> [Your task]
Output exactly the lines from the line with "This screenshot has height=1024, width=1440." through the end of the records below. Include nothing else.

= = = =

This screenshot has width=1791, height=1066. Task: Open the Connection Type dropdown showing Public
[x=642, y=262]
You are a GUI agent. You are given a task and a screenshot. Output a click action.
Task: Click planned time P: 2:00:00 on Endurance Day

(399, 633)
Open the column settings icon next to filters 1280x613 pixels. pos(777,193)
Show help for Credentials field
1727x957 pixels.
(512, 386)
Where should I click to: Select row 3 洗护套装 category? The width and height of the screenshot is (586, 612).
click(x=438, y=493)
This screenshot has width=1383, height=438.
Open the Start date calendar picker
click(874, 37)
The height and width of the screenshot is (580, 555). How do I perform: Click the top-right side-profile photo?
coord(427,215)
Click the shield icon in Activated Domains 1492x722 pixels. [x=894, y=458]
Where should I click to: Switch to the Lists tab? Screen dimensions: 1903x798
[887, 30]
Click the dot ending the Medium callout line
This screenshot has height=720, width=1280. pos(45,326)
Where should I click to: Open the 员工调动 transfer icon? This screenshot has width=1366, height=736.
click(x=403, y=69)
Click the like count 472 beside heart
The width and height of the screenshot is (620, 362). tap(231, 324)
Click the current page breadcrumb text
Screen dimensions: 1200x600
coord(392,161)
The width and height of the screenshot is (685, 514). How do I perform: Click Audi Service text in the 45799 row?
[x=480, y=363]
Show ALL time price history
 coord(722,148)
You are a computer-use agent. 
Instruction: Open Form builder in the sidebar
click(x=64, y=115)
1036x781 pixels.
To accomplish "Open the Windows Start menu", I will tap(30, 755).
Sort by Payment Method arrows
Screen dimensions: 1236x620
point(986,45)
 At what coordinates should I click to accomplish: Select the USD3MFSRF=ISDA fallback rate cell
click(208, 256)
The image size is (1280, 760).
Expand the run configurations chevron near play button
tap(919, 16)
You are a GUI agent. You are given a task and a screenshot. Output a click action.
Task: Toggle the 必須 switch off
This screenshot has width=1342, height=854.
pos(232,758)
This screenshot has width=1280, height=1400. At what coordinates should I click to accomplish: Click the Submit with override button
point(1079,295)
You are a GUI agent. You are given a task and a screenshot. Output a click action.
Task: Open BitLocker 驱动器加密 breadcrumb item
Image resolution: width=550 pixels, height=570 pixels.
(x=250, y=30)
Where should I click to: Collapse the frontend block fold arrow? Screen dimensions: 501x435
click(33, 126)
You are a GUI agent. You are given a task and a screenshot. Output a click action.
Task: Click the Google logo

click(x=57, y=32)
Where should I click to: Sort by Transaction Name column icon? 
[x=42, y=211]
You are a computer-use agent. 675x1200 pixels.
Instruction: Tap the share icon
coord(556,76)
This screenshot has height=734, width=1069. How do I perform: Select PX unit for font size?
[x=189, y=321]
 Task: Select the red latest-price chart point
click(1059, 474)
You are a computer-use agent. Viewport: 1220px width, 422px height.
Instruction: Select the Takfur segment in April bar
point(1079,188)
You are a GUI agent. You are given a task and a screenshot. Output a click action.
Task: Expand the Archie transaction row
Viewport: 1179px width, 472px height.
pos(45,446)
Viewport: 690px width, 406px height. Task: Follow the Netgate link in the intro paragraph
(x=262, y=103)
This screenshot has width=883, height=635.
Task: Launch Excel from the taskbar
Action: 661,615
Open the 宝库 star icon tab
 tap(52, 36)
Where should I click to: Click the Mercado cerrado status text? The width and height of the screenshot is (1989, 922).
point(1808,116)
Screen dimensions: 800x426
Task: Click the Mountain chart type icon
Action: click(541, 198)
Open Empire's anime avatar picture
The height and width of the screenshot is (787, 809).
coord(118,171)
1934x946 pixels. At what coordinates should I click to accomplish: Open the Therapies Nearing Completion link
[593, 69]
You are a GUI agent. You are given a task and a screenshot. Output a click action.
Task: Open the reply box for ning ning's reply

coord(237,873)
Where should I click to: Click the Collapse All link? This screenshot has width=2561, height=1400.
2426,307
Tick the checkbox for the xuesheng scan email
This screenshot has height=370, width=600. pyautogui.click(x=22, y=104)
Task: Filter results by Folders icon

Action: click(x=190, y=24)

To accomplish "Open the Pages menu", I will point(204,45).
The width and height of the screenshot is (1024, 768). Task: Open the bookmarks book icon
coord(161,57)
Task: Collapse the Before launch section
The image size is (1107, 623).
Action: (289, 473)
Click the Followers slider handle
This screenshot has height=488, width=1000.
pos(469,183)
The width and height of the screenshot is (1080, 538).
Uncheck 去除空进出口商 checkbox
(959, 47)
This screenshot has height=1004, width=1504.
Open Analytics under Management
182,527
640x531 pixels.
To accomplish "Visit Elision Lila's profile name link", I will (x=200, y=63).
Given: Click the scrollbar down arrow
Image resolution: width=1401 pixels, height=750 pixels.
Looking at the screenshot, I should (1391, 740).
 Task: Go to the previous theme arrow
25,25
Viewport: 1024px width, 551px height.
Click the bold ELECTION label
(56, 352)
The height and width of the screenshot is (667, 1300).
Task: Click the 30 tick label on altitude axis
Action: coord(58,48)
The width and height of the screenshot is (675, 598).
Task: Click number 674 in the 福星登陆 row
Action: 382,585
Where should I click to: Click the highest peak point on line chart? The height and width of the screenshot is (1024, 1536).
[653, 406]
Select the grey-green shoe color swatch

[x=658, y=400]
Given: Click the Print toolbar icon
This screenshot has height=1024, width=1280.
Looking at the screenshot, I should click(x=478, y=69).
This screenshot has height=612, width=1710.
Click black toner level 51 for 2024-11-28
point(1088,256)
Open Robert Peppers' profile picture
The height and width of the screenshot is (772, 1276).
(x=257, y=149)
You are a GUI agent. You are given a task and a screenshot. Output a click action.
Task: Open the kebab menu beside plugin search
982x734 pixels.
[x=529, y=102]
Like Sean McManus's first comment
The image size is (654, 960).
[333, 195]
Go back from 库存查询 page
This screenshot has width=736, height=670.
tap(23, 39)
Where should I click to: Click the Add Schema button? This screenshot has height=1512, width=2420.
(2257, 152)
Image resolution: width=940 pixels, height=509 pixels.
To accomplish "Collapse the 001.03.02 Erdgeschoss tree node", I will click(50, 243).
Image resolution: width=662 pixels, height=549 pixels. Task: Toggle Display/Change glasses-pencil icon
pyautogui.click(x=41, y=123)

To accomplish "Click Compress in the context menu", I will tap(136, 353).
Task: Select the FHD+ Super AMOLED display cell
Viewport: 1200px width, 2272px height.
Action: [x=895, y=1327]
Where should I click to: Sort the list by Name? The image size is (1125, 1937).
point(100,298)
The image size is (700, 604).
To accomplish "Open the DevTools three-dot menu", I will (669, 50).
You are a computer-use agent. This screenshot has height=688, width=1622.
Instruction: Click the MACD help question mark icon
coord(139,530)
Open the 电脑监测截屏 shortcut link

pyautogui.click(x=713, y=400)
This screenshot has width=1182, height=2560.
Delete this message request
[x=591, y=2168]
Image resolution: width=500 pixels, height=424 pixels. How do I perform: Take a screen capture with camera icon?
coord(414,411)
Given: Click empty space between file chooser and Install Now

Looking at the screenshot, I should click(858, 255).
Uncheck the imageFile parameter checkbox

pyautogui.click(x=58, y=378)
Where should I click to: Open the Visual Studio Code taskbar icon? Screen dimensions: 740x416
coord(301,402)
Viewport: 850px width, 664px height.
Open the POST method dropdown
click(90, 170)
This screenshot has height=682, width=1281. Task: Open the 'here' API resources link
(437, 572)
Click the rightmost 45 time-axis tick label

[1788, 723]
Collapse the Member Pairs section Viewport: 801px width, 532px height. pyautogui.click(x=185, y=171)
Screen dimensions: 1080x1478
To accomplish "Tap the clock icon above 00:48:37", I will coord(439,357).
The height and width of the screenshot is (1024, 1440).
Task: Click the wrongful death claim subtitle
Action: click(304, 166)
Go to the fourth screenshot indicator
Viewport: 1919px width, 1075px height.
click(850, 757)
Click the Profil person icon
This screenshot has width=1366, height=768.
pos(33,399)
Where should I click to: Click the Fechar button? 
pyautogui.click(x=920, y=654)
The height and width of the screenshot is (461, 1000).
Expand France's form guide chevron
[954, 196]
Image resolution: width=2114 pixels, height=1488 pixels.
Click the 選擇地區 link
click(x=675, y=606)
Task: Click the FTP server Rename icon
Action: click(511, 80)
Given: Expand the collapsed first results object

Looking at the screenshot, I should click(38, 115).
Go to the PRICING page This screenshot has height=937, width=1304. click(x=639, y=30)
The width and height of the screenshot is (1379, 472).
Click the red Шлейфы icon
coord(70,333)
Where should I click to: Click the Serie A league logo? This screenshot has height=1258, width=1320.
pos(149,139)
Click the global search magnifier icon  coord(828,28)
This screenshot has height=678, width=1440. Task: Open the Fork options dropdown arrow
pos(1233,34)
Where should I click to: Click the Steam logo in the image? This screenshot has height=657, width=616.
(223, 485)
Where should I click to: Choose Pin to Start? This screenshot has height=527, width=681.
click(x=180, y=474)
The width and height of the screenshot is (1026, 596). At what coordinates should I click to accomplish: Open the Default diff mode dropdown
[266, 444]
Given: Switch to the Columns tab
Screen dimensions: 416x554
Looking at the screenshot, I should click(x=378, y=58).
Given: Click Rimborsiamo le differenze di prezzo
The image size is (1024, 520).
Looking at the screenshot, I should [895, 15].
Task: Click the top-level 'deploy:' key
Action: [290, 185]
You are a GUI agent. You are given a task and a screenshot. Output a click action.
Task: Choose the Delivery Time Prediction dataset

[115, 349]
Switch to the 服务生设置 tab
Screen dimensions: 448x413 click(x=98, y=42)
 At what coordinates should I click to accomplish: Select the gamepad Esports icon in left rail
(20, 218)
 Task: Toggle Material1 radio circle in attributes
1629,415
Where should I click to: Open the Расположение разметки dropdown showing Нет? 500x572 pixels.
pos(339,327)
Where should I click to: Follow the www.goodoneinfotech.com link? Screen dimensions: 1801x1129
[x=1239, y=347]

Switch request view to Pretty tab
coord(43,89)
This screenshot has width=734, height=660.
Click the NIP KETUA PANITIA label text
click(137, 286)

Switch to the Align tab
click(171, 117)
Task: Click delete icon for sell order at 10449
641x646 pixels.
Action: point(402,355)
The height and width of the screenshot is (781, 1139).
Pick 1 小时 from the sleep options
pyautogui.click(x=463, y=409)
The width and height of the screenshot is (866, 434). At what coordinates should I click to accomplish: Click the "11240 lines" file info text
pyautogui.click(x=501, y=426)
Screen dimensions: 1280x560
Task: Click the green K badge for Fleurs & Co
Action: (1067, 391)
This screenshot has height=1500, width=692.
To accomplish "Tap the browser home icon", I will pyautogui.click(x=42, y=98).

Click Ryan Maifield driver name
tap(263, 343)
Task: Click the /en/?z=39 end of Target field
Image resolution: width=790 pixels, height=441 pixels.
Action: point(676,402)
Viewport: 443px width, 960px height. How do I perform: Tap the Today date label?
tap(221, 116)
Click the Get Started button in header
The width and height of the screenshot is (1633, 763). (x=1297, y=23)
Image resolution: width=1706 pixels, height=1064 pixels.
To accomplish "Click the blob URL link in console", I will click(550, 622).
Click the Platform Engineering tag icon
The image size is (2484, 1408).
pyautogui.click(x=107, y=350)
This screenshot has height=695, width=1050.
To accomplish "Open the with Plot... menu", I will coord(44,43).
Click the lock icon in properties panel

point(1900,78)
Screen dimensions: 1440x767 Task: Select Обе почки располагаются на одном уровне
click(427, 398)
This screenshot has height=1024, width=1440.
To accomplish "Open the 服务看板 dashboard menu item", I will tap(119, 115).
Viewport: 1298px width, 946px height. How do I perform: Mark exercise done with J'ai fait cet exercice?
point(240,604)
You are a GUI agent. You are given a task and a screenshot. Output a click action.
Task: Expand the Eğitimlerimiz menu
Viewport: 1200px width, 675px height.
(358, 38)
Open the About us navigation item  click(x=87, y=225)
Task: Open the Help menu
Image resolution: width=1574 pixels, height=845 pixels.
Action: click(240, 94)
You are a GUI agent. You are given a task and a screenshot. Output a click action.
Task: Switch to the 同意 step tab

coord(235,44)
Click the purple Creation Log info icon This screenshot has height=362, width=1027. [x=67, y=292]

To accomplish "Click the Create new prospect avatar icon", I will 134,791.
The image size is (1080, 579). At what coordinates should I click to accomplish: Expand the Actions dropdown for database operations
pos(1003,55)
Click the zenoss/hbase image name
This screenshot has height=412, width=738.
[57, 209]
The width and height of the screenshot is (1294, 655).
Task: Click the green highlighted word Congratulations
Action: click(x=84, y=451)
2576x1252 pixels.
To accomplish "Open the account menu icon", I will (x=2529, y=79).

= = = =

> [Worked solution]
This screenshot has height=1024, width=1440.
To accomplish "Open the 服务看板 dashboard menu item", I will tap(119, 115).
Viewport: 1298px width, 946px height. How do I perform: Mark exercise done with J'ai fait cet exercice?
point(240,604)
You are a GUI agent. You are given a task and a screenshot. Output a click action.
Task: Expand the Eğitimlerimiz menu
Viewport: 1200px width, 675px height.
(358, 38)
Open the About us navigation item  click(x=87, y=225)
Task: Open the Help menu
Image resolution: width=1574 pixels, height=845 pixels.
Action: click(240, 94)
You are a GUI agent. You are given a task and a screenshot. Output a click action.
Task: Switch to the 同意 step tab

coord(235,44)
Click the purple Creation Log info icon This screenshot has height=362, width=1027. [x=67, y=292]

To accomplish "Click the Create new prospect avatar icon", I will 134,791.
The image size is (1080, 579). At what coordinates should I click to accomplish: Expand the Actions dropdown for database operations
pos(1003,55)
Click the zenoss/hbase image name
This screenshot has height=412, width=738.
[57, 209]
The width and height of the screenshot is (1294, 655).
Task: Click the green highlighted word Congratulations
Action: click(x=84, y=451)
2576x1252 pixels.
To accomplish "Open the account menu icon", I will (x=2529, y=79).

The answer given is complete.